Mayta intentó una sonrisa de aliento:

—No es el fin del mundo, camaradas. No pongan esas caras tristes. Más bien, encontremos una solución.

—Del Partido Comunista lo expulsaron cuando estaba en la cárcel, si la memoria no me falla —recuerda Moisés—. Pero a lo mejor me falla. Me pierdo con todas esas rupturas y reconciliaciones.

—¿Estuvo mucho tiempo en el Partido Comunista? —le pregunto—. ¿Estuvieron?

—Estuvimos y no estuvimos, según por donde se mire. Nunca nos inscribimos ni tuvimos carnet. Pero nadie tenía carnet en ese momento. El Partido estaba en la ilegalidad y era minúsculo. Colaboramos como simpatizantes más que como militantes. En la cárcel, Mayta, con su espíritu de contradicción, empezó a sentir simpatías heréticas. Nos pusimos a leer a Trotski, yo arrastrado por él. En el Frontón ya daba conferencias a los presos sobre el doble poder, la revolución permanente, la esclerosis del estalinismo. Un día le llegó la noticia de que los rabanitos lo habían expulsado, acusándolo de ultraizquierdista, divisionista, provocador, trotskista, etcétera. Al poco tiempo yo salí desterrado a la Argentina. Cuando volví, Mayta militaba en el POR. Pero ¿no tienes hambre? Vámonos a almorzar, entonces.

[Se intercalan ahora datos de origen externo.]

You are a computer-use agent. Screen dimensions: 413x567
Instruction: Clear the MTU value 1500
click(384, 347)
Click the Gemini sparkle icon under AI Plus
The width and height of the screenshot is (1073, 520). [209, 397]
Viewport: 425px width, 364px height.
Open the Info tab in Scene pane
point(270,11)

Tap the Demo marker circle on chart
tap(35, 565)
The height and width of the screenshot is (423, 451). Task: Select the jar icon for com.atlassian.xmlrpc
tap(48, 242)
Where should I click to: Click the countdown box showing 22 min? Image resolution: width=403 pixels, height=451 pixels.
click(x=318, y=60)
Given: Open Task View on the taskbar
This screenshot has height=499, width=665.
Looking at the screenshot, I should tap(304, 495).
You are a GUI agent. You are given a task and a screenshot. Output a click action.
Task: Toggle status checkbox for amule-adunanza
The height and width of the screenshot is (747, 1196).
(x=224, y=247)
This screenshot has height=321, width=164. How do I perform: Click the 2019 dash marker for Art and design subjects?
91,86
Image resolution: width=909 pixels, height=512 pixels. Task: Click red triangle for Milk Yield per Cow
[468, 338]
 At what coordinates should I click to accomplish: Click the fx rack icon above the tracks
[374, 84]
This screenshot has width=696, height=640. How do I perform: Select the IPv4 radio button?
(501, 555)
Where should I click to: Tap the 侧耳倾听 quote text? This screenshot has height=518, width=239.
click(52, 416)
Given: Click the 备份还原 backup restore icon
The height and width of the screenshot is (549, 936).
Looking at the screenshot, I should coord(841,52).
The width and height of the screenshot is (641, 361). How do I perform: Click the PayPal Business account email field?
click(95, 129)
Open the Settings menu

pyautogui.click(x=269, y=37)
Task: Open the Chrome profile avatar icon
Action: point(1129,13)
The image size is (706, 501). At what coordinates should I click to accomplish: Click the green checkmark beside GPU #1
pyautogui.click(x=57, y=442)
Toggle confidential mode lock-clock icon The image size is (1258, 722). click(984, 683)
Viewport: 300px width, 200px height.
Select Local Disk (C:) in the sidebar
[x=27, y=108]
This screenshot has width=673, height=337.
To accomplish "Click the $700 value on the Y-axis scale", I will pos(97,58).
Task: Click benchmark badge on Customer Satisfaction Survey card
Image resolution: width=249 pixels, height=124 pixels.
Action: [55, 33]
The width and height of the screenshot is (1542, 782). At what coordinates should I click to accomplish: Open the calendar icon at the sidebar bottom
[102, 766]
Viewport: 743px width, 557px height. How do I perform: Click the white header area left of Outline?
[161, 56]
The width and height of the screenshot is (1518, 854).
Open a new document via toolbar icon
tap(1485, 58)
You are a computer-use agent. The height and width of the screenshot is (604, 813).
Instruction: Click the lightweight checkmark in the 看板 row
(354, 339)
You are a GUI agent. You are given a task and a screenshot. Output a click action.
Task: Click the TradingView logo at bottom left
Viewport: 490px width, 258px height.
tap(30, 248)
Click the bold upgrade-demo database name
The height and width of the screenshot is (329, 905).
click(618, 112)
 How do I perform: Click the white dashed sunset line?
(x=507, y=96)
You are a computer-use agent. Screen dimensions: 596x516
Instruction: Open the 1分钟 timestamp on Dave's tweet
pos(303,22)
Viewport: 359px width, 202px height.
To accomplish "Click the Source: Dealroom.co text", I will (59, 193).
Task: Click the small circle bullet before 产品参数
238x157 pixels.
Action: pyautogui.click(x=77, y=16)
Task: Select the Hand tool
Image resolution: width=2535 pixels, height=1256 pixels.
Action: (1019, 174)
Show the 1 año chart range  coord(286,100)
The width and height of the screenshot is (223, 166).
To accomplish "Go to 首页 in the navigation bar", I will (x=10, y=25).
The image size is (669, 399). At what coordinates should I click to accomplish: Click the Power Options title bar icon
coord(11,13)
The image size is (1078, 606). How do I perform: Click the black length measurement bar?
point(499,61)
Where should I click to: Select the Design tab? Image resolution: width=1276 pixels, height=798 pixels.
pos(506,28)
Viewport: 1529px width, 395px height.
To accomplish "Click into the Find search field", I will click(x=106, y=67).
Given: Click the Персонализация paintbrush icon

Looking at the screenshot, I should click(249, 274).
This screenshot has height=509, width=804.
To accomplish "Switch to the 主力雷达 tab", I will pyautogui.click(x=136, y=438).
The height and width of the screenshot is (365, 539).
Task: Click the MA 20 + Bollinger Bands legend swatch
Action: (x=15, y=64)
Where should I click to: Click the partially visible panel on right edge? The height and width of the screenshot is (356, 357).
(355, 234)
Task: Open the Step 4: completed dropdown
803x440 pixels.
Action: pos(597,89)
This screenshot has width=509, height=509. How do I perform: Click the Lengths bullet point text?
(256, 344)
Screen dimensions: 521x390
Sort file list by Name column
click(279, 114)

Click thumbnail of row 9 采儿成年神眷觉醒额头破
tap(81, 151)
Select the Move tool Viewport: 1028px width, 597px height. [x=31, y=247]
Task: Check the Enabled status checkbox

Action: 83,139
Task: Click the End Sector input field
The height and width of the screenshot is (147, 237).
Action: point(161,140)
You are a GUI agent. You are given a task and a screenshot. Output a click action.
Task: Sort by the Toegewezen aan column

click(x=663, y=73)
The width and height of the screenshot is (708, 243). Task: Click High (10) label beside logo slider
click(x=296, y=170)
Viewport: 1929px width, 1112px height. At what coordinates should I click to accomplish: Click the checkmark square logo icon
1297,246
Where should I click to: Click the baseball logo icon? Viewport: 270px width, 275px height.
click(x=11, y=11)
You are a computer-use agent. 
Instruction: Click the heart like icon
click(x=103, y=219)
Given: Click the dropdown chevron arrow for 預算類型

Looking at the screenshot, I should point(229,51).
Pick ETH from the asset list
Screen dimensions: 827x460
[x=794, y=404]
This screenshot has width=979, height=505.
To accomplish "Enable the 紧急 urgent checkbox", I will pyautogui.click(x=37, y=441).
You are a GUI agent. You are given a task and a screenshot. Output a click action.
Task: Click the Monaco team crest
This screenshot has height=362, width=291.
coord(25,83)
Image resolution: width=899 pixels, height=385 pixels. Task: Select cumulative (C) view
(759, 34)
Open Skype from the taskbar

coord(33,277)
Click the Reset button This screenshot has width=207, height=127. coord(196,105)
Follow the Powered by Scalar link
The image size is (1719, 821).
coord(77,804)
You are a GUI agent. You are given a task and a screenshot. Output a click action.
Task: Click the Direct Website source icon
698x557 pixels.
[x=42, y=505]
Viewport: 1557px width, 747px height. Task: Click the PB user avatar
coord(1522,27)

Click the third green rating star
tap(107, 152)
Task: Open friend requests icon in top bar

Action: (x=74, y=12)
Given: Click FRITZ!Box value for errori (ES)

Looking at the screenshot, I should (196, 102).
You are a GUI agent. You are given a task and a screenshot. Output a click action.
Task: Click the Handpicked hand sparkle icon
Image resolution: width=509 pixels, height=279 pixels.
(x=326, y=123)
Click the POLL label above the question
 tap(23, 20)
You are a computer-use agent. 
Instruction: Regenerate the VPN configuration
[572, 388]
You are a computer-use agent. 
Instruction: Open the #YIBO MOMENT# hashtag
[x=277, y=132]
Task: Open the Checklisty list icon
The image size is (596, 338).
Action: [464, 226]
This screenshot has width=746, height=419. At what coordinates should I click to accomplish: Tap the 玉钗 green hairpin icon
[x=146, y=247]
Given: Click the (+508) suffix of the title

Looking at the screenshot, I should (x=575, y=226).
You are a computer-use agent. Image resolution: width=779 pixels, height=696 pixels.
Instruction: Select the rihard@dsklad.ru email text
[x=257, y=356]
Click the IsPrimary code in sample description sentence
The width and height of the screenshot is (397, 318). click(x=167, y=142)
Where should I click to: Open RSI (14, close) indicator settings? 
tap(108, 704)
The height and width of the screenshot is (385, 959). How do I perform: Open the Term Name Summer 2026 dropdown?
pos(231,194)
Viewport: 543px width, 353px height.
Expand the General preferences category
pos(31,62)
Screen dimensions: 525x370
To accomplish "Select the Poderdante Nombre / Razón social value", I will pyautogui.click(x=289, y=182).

Es un mediodía espléndido, de verano, con un sol blanco y vertical, que alegra casas, gentes, árboles, cuando, en el rutilante Cadillac color concho de vino de Moisés, salimos a las calles de Miraflores, más atestadas que otros días de patrullas policiales y de jeeps del Ejército con soldados encasquetados. Hay una ametralladora a la entrada de la Diagonal, protegida por sacos de arena, a cargo de la Infantería de Marina. Al pasar frente a ella, el oficial que comanda el puesto está hablando por una radio portátil. En un día asilo indicado es comer junto al mar, dice Moisés. ¿Al Costa Verde o al Suizo de La Herradura? El Costa Verde está más cerca y mejor defendido contra posibles atentados. En el trayecto, hablamos del POR en los años finales de la dictadura odriísta, 1955 y 1956, cuando los presos políticos salían de la cárcel y los exiliados volvían al país.